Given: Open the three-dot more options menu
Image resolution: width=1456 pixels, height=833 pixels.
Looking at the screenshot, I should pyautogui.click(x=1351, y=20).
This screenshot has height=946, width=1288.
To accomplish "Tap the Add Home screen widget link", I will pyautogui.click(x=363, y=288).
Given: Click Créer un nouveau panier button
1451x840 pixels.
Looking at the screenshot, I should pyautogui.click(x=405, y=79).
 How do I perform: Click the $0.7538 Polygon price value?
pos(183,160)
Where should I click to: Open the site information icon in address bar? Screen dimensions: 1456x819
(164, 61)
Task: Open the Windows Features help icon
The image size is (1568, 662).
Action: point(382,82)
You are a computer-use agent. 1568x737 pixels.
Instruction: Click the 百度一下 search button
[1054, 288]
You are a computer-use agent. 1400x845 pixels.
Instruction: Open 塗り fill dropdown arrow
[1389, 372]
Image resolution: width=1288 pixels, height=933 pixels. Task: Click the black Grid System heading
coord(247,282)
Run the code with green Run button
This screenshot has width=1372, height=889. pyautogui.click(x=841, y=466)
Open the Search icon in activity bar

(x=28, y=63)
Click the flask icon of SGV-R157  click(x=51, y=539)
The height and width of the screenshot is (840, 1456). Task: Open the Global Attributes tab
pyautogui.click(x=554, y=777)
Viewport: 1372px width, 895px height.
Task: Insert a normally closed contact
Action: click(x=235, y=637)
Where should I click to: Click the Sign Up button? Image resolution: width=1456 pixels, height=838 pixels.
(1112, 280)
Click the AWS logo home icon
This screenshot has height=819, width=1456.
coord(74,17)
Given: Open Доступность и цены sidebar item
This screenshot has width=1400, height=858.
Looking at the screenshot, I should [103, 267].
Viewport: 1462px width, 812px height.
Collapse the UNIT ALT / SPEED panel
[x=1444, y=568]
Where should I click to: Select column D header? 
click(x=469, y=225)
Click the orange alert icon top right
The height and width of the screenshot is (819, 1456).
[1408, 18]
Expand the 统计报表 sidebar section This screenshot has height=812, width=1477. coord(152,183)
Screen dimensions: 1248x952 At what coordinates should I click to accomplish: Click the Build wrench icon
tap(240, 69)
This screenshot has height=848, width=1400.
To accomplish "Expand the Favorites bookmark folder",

----------

__Task__. Report only the number of lines above that contain "computer".

__Response for this exercise__. 2